The movement of the documents was a search, as a search is defined in Arizona v. Hicks. See 480 U.S. 321, 324-325 (1987). In Hicks, an officer's moving of equipment to view "concealed portions of the apartment or its contents" when the action was "unrelated to the objectives of the authorized intrusion" was characterized as a separate, independent "search." Id.

In Paneto, officers saw a $20 bill lying on a table and picked it up to examine it. See 661 F.3d at 714, n.3. The First Circuit stated that, "[i]t is clear that the Fourth Amendment forbids handling an item to expose something hidden" and contrasted such a search with "moving an item merely to magnify or confirm something already visible." Id.

In Paneto, 661 F.3d at 714, the $20 bill at issue was immediately visible to the naked eye and there was probable cause to move it. In contrast, in the instant case the documents seized were not discovered until a search, not authorized by the warrant, of a group of documents was conducted without probable cause. In essence, the officer here exceeded the scope of the search permitted by the warrant in uncovering the seized items. The First Circuit held in Giannetta that for the plain view doctrine to apply, "the police must not have exceeded the permitted scope of their search in uncovering the item." 909 F.2d at 578. Therefore, the search that revealed the seized documents in the instant case is not protected by the plain view exception to the warrant requirement.

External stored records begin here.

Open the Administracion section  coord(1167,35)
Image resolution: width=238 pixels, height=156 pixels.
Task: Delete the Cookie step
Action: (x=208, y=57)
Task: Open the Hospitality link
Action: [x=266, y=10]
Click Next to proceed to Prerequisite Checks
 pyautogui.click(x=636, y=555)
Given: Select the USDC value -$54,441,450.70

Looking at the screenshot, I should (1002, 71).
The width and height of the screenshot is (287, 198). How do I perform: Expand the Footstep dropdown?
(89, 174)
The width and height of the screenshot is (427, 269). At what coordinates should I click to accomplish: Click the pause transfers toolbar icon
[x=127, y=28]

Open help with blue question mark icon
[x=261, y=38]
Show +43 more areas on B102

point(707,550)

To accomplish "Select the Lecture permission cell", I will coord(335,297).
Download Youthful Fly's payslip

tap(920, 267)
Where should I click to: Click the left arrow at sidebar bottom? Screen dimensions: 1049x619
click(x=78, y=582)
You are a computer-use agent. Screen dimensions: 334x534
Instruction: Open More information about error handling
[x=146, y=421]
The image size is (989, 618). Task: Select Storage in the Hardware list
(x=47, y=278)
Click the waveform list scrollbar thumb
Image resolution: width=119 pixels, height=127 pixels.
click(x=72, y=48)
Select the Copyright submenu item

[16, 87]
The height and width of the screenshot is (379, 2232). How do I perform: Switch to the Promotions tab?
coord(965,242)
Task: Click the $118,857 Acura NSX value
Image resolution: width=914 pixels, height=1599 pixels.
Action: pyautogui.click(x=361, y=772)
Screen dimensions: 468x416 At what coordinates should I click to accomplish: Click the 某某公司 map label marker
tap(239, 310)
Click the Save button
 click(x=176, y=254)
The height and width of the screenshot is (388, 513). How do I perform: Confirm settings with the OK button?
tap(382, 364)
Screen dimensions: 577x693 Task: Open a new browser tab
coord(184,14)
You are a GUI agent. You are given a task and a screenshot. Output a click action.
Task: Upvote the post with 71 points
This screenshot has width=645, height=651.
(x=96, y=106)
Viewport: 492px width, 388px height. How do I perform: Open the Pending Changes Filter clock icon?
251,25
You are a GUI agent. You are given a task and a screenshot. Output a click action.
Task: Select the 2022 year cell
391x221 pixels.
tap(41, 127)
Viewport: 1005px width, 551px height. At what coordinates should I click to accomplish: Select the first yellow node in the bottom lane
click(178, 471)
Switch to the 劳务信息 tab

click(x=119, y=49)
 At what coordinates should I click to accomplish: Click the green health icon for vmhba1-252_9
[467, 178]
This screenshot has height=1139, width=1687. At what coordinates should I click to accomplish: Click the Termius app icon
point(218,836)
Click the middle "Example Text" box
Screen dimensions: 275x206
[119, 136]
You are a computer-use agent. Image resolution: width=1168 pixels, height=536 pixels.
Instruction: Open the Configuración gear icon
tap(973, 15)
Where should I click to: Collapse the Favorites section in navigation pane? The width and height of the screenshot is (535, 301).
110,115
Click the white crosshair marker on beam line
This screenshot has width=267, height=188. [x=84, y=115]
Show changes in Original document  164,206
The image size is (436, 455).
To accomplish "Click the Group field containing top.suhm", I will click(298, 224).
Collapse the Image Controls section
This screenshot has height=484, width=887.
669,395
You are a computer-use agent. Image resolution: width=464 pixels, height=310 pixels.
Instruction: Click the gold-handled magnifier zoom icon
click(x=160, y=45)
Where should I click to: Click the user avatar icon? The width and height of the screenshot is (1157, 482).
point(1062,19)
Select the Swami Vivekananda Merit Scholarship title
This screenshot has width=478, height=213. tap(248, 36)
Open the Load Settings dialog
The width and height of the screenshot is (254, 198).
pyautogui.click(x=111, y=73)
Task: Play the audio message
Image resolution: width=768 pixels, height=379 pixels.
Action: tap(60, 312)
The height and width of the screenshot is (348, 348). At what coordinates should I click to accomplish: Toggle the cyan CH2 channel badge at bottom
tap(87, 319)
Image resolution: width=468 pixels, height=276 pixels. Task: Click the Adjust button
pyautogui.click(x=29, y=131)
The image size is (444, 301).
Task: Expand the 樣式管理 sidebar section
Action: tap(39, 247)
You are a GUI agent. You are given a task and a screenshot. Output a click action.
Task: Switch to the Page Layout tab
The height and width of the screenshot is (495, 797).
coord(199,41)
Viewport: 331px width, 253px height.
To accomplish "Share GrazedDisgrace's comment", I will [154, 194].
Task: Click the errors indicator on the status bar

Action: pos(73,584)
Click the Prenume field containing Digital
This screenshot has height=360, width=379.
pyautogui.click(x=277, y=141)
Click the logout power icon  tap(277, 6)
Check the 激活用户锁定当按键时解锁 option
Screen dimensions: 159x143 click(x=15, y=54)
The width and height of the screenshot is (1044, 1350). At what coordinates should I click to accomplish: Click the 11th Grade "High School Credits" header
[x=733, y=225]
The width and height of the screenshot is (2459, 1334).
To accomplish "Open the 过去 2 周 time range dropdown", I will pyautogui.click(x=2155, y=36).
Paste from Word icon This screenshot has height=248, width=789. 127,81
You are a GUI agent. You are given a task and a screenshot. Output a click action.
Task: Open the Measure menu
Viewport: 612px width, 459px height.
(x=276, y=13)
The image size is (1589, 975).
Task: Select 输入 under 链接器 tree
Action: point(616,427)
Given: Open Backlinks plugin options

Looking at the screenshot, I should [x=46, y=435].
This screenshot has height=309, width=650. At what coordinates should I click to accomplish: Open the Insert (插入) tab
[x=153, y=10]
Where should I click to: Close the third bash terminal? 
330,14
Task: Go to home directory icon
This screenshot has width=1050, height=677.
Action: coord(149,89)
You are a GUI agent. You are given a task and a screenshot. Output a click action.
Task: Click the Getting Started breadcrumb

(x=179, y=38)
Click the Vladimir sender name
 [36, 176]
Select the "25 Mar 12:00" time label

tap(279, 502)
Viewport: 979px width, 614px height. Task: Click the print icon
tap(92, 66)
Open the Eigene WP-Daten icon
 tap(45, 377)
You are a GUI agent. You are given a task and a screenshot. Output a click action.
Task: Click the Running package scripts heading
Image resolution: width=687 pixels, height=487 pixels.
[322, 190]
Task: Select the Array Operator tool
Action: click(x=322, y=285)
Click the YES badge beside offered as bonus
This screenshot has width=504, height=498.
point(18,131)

In addition, in contrast to the $20 bill in Paneto, except for the photographs, the incriminating nature of the seized documents was not immediately apparent to White. Rather, he had to read all the documents in order to conclude that there was probable cause to believe that the few documents that he decided to seize were evidence of a crime. This case is analogous to United States v. Garcia, 496 F.3d 495, 510-511 (6th Cir. 2007). In Garcia, the warrant authorized a search for cocaine, but not documents. Id. at 501. The Sixth Circuit suppressed the documents seized because the agent had to read every document to decide whether any of them had evidentiary value. Id. at 511. Therefore, the Sixth Circuit held that the criminal nature of the seized documents was not immediately apparent. Id. In essence, the Sixth Circuit reasoned that to apply the plain view exception to save the seizure of documents in Garcia would "extend a particularized search authorized by Fourth Amendment principles into an unlawful exploratory search." Id. at 510.

In Hicks, the Supreme Court wrote:

It matters not that the search uncovered nothing of any great personal value to respondent - serial numbers rather than (what might conceivably have been hidden behind or under the equipment) letters or photographs. A search is a search, even if it happens to disclose nothing but the bottom of a turntable.

480 U.S. at 325. In contrast to Hicks, this case involves the seizure of documents at the heart of the interests protected by the particularity clause of the Fourth Amendment. To permit those seized documents to be introduced as evidence in this case would abet the type of general searches that the Fourth Amendment prohibits and would seriously erode the vitality of its particularity clause. In any event, the government has not proven that the plain view exception to the warrant requirement applies. Therefore, the motion to suppress the seized documents is being allowed.


In view of the foregoing, it is hereby ORDERED that:

1. The Motion to Suppress Evidence (Docket No. 26) is ALLOWED.

2. The Motion to Amend Motion to Suppress Evidence (Docket No. 107) is ALLOWED and the documents at issue are suppressed.